Como se transforma o desempenho do professor num ambiente interconectado, onde as informações estão rapidamente acessíveis?
Esta é a pergunta que o canadense George Siemens, tenta responder em seu ótimo artigo, “Learning and Knowing in Networks: Changing roles for Educators and Designers“. O autor trata do assunto tentando esclarecê-lo num momento em que a própria vida se encontra interconectada, o mundo real e o virtual: com a grande influência da web e da tecnologia em nossa vida, não pensamos sequer em fazer coisas simples, como comprar algo ou consultar a programação de cinema para o fim de semana sem recorrer a sites e opiniões de usuários.
Assim, sua dúvida é como poderemos fazer o “design” do aprendizado, uma vez que os aprendizes, alunos, participantes de cursos podem adotar múltiplos caminhos e abordagens para adquirir os conteúdos?

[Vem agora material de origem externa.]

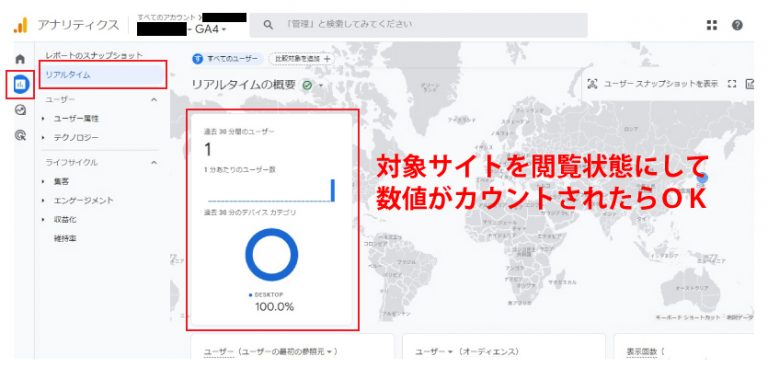The image size is (768, 368).
Task: Collapse the ユーザー section chevron
Action: coord(154,99)
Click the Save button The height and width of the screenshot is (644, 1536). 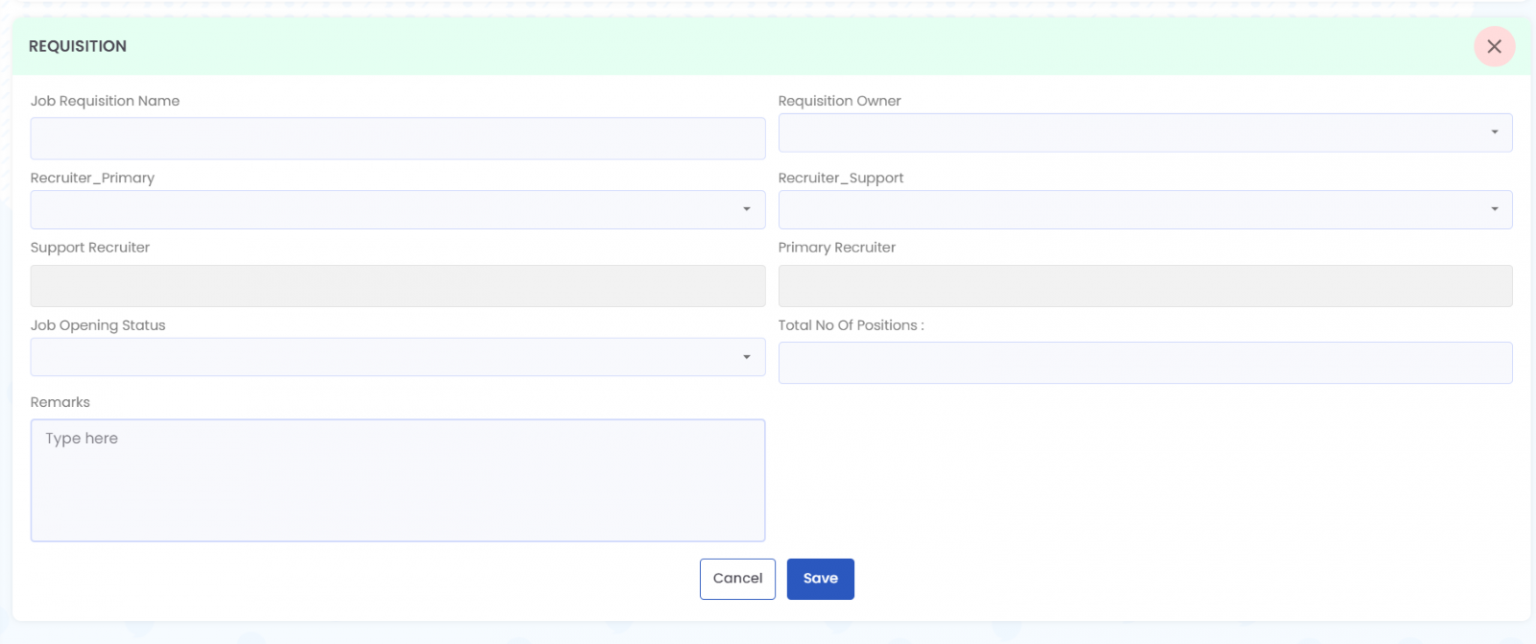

É uma questão complexa, porém altamente estimulante, levando os professores e designers a assumirem papéis-chaves no processo.
Para Siemens, os professores “interagem com os aprendizes e o conteúdo de forma diferente, como artistas”, ou também, “administradores de redes” (nome criativo, visão idem no momento de hoje!); “zeladores” ou, ainda, “curadores”, fazendo algo como misturar sua expertise de educador com a função de construtor do aprendizado.

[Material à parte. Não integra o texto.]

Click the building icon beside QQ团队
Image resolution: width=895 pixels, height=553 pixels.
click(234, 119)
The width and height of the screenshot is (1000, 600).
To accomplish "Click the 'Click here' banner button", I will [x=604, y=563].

Por outro lado, o autor afirma que os designers instrucionais têm como função “dirigir os educadores com o auxílio de ferramentas e fontes” de conteúdo. Disso, nenhuma dúvida, embora me pareça algo mais complexo a função de um design instrucional (e, tendo ao mesmo tempo ambas as práticas e experiências, como no meu caso, posso mensurar isso bem de perto!).

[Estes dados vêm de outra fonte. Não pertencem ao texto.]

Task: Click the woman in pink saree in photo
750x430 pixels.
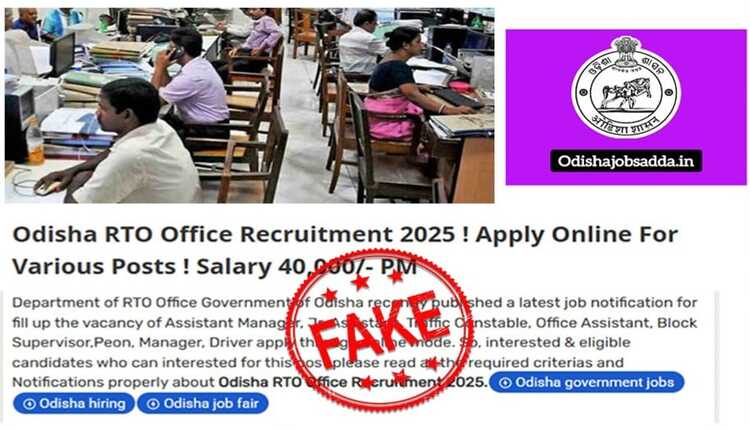Action: [397, 84]
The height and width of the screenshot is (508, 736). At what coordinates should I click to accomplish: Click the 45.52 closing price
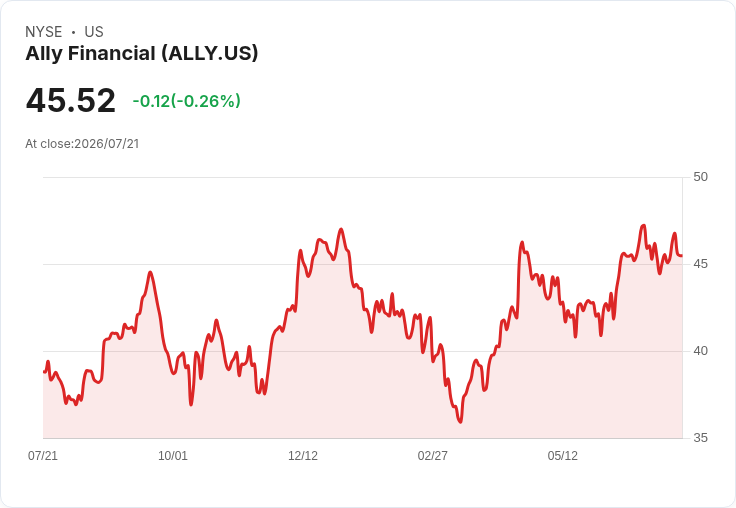click(71, 100)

Uma citação interessante do artigo:
Current developments with technology and social software are significantly altering:
(a) how learners access information and knowledge, and (b) how learners dialogue with the instructor and each other.
Both of these domains (access and interaction) have previously been largely under the control of the teacher or instructor.
Ainda que a resposta para a questão levantada por Siemens faça parte de uma imensa transformação em andamento, vale a pena ler o artigo e refletir sobre nosso papel nesta nova “era de ouro do conhecimento”.